▶ PROBLEM TO WORK ON: Please reproduce every one of the following items word for word, line by line.

▶ GIVEN DATA:
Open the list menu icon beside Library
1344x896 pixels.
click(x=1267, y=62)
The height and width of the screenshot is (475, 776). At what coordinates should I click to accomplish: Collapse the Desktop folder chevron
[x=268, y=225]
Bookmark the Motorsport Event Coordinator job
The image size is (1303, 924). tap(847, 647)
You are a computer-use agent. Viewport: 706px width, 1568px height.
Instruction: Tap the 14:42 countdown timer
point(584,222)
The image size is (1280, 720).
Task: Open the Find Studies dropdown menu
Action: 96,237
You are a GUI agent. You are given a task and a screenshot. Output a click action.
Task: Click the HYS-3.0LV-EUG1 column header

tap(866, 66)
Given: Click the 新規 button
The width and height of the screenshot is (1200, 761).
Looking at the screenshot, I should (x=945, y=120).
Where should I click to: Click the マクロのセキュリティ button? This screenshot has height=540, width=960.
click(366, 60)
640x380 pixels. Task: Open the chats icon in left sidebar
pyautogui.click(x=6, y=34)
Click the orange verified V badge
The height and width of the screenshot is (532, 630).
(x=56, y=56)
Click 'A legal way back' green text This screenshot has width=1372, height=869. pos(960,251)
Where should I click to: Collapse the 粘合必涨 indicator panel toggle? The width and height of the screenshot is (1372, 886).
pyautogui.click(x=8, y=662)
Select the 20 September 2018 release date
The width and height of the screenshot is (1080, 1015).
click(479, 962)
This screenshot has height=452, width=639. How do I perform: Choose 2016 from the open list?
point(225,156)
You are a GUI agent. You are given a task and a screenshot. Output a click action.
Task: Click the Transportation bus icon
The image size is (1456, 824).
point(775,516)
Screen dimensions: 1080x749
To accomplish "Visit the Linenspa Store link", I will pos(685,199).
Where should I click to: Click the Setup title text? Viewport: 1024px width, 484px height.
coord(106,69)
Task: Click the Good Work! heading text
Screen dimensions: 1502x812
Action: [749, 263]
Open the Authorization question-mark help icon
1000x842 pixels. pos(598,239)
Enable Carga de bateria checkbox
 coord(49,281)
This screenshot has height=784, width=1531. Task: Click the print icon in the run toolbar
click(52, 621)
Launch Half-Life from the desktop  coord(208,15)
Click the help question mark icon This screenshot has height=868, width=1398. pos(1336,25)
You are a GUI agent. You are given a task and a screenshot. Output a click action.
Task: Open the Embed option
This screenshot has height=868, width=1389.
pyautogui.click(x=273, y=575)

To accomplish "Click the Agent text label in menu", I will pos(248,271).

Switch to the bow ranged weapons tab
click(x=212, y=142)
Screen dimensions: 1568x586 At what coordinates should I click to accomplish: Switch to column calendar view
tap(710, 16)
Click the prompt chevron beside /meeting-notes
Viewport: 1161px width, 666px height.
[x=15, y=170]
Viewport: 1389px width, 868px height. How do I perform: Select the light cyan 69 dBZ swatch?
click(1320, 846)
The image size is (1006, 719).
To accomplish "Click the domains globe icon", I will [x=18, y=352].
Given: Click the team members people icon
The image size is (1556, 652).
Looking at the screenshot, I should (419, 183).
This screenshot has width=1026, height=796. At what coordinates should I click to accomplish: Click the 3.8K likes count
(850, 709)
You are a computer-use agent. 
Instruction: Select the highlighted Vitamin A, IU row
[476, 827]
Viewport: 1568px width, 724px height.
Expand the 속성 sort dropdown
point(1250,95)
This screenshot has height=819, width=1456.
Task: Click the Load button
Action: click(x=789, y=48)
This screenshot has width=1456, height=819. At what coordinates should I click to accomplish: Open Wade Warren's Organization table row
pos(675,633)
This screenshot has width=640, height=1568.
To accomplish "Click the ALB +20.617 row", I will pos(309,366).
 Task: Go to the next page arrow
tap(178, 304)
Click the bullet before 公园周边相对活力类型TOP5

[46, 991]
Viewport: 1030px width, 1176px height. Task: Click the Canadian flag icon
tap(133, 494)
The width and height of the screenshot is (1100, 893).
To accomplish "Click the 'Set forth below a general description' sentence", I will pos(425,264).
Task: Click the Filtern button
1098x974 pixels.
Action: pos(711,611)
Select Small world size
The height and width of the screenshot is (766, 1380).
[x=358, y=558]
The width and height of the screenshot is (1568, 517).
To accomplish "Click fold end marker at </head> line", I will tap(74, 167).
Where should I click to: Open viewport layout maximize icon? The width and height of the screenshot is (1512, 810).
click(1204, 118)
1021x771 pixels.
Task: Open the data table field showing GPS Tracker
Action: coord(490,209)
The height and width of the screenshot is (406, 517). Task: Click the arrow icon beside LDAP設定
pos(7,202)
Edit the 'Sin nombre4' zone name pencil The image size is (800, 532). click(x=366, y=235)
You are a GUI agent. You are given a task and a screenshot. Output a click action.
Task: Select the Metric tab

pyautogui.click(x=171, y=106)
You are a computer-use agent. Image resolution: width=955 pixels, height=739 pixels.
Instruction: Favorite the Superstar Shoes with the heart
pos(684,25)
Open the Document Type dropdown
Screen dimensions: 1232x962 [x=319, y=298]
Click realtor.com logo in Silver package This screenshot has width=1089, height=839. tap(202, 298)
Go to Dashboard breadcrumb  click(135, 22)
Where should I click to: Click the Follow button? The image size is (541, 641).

▶ OUTPUT OF THE TASK:
Open the list menu icon beside Library
1344x896 pixels.
click(x=1267, y=62)
The height and width of the screenshot is (475, 776). At what coordinates should I click to accomplish: Collapse the Desktop folder chevron
[x=268, y=225]
Bookmark the Motorsport Event Coordinator job
The image size is (1303, 924). tap(847, 647)
You are a computer-use agent. Viewport: 706px width, 1568px height.
Instruction: Tap the 14:42 countdown timer
point(584,222)
The image size is (1280, 720).
Task: Open the Find Studies dropdown menu
Action: 96,237
You are a GUI agent. You are given a task and a screenshot. Output a click action.
Task: Click the HYS-3.0LV-EUG1 column header

tap(866, 66)
Given: Click the 新規 button
The width and height of the screenshot is (1200, 761).
Looking at the screenshot, I should (x=945, y=120).
Where should I click to: Click the マクロのセキュリティ button? This screenshot has height=540, width=960.
click(366, 60)
640x380 pixels. Task: Open the chats icon in left sidebar
pyautogui.click(x=6, y=34)
Click the orange verified V badge
The height and width of the screenshot is (532, 630).
(x=56, y=56)
Click 'A legal way back' green text This screenshot has width=1372, height=869. pos(960,251)
Where should I click to: Collapse the 粘合必涨 indicator panel toggle? The width and height of the screenshot is (1372, 886).
pyautogui.click(x=8, y=662)
Select the 20 September 2018 release date
The width and height of the screenshot is (1080, 1015).
click(479, 962)
This screenshot has height=452, width=639. How do I perform: Choose 2016 from the open list?
point(225,156)
You are a GUI agent. You are given a task and a screenshot. Output a click action.
Task: Click the Transportation bus icon
The image size is (1456, 824).
point(775,516)
Screen dimensions: 1080x749
To accomplish "Visit the Linenspa Store link", I will pos(685,199).
Where should I click to: Click the Setup title text? Viewport: 1024px width, 484px height.
coord(106,69)
Task: Click the Good Work! heading text
Screen dimensions: 1502x812
Action: [749, 263]
Open the Authorization question-mark help icon
1000x842 pixels. pos(598,239)
Enable Carga de bateria checkbox
 coord(49,281)
This screenshot has height=784, width=1531. Task: Click the print icon in the run toolbar
click(52, 621)
Launch Half-Life from the desktop  coord(208,15)
Click the help question mark icon This screenshot has height=868, width=1398. pos(1336,25)
You are a GUI agent. You are given a task and a screenshot. Output a click action.
Task: Open the Embed option
This screenshot has height=868, width=1389.
pyautogui.click(x=273, y=575)

To accomplish "Click the Agent text label in menu", I will pos(248,271).

Switch to the bow ranged weapons tab
click(x=212, y=142)
Screen dimensions: 1568x586 At what coordinates should I click to accomplish: Switch to column calendar view
tap(710, 16)
Click the prompt chevron beside /meeting-notes
Viewport: 1161px width, 666px height.
[x=15, y=170]
Viewport: 1389px width, 868px height. How do I perform: Select the light cyan 69 dBZ swatch?
click(1320, 846)
The image size is (1006, 719).
To accomplish "Click the domains globe icon", I will [x=18, y=352].
Given: Click the team members people icon
The image size is (1556, 652).
Looking at the screenshot, I should (419, 183).
This screenshot has width=1026, height=796. At what coordinates should I click to accomplish: Click the 3.8K likes count
(850, 709)
You are a computer-use agent. 
Instruction: Select the highlighted Vitamin A, IU row
[476, 827]
Viewport: 1568px width, 724px height.
Expand the 속성 sort dropdown
point(1250,95)
This screenshot has height=819, width=1456.
Task: Click the Load button
Action: click(x=789, y=48)
This screenshot has width=1456, height=819. At what coordinates should I click to accomplish: Open Wade Warren's Organization table row
pos(675,633)
This screenshot has width=640, height=1568.
To accomplish "Click the ALB +20.617 row", I will pos(309,366).
 Task: Go to the next page arrow
tap(178, 304)
Click the bullet before 公园周边相对活力类型TOP5

[46, 991]
Viewport: 1030px width, 1176px height. Task: Click the Canadian flag icon
tap(133, 494)
The width and height of the screenshot is (1100, 893).
To accomplish "Click the 'Set forth below a general description' sentence", I will pos(425,264).
Task: Click the Filtern button
1098x974 pixels.
Action: pos(711,611)
Select Small world size
The height and width of the screenshot is (766, 1380).
[x=358, y=558]
The width and height of the screenshot is (1568, 517).
To accomplish "Click fold end marker at </head> line", I will tap(74, 167).
Where should I click to: Open viewport layout maximize icon? The width and height of the screenshot is (1512, 810).
click(1204, 118)
1021x771 pixels.
Task: Open the data table field showing GPS Tracker
Action: coord(490,209)
The height and width of the screenshot is (406, 517). Task: Click the arrow icon beside LDAP設定
pos(7,202)
Edit the 'Sin nombre4' zone name pencil The image size is (800, 532). click(x=366, y=235)
You are a GUI agent. You are given a task and a screenshot. Output a click action.
Task: Select the Metric tab

pyautogui.click(x=171, y=106)
You are a computer-use agent. Image resolution: width=955 pixels, height=739 pixels.
Instruction: Favorite the Superstar Shoes with the heart
pos(684,25)
Open the Document Type dropdown
Screen dimensions: 1232x962 [x=319, y=298]
Click realtor.com logo in Silver package This screenshot has width=1089, height=839. tap(202, 298)
Go to Dashboard breadcrumb  click(135, 22)
Where should I click to: Click the Follow button? The image size is (541, 641).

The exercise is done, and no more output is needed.